▸ WHAT THE TASK ASKS
Begin at the line below that has "At what coordinates" and stop after the line that has "Toggle green port". Please restate only those lines, word for word.

☆ ☆ ☆ ☆

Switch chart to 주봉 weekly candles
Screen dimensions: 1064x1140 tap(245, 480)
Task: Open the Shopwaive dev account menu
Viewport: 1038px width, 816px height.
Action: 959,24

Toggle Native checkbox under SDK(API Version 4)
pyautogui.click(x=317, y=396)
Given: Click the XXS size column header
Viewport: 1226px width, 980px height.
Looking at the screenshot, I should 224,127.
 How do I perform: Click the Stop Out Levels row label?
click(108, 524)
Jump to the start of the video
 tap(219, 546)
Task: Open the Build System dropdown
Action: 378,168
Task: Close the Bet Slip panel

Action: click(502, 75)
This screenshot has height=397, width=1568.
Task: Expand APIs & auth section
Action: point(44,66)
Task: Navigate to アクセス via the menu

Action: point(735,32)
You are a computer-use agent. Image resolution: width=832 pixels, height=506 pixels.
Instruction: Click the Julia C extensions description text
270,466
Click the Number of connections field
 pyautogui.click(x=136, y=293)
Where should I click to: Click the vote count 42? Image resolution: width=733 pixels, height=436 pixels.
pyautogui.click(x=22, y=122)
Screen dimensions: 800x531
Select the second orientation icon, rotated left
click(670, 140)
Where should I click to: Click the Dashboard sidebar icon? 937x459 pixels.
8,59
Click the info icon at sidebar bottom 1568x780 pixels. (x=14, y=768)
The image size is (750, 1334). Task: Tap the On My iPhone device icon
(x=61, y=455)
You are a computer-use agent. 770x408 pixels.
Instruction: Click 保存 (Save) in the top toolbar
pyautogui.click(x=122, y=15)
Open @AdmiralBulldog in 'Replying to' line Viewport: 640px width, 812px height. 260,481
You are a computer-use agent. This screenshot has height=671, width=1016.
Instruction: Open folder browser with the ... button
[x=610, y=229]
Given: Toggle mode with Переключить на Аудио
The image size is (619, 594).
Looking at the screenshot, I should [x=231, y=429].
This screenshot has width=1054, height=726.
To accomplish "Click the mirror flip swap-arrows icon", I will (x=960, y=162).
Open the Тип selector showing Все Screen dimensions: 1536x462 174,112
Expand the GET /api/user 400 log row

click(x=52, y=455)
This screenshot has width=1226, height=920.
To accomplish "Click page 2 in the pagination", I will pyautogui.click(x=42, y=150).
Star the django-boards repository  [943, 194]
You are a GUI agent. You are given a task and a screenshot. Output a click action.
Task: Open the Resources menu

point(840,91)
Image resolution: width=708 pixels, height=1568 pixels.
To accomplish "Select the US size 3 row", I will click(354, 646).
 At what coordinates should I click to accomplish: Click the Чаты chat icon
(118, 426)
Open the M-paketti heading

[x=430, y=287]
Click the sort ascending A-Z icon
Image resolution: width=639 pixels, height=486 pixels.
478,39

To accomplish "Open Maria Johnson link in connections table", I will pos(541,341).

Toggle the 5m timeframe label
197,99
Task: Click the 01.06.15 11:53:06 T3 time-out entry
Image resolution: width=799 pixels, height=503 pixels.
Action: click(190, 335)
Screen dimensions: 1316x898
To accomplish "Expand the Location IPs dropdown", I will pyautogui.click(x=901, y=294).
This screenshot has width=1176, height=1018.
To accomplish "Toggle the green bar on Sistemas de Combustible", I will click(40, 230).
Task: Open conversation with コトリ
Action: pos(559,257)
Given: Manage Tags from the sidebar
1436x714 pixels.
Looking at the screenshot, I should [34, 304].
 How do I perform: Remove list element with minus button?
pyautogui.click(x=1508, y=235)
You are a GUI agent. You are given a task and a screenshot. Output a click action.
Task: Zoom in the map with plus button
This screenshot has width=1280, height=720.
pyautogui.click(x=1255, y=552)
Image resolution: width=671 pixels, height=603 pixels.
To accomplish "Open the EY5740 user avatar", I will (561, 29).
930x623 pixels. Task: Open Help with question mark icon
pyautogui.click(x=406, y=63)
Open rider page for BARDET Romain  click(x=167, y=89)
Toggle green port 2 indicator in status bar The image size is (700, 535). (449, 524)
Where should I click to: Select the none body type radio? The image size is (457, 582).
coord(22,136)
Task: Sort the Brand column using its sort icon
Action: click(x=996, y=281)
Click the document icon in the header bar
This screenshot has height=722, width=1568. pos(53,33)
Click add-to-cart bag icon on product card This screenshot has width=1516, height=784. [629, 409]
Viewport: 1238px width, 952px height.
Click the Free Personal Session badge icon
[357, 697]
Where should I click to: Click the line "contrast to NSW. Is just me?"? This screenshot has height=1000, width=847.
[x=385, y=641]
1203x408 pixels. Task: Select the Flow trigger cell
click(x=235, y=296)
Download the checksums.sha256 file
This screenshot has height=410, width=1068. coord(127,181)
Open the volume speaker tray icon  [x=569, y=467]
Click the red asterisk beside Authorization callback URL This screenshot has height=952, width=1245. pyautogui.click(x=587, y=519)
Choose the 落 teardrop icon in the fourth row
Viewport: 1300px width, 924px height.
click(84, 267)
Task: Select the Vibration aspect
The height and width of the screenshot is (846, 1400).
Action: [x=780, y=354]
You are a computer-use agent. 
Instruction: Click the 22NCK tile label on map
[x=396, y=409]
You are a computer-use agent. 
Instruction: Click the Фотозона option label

☆ ☆ ☆ ☆

▸ TASK ANSWER
 At what coordinates should I click to accomplish: Click the Чаты chat icon
(118, 426)
Open the M-paketti heading

[x=430, y=287]
Click the sort ascending A-Z icon
Image resolution: width=639 pixels, height=486 pixels.
478,39

To accomplish "Open Maria Johnson link in connections table", I will pos(541,341).

Toggle the 5m timeframe label
197,99
Task: Click the 01.06.15 11:53:06 T3 time-out entry
Image resolution: width=799 pixels, height=503 pixels.
Action: click(190, 335)
Screen dimensions: 1316x898
To accomplish "Expand the Location IPs dropdown", I will pyautogui.click(x=901, y=294).
This screenshot has width=1176, height=1018.
To accomplish "Toggle the green bar on Sistemas de Combustible", I will click(40, 230).
Task: Open conversation with コトリ
Action: pos(559,257)
Given: Manage Tags from the sidebar
1436x714 pixels.
Looking at the screenshot, I should [34, 304].
 How do I perform: Remove list element with minus button?
pyautogui.click(x=1508, y=235)
You are a GUI agent. You are given a task and a screenshot. Output a click action.
Task: Zoom in the map with plus button
This screenshot has width=1280, height=720.
pyautogui.click(x=1255, y=552)
Image resolution: width=671 pixels, height=603 pixels.
To accomplish "Open the EY5740 user avatar", I will (561, 29).
930x623 pixels. Task: Open Help with question mark icon
pyautogui.click(x=406, y=63)
Open rider page for BARDET Romain  click(x=167, y=89)
Toggle green port 2 indicator in status bar The image size is (700, 535). (449, 524)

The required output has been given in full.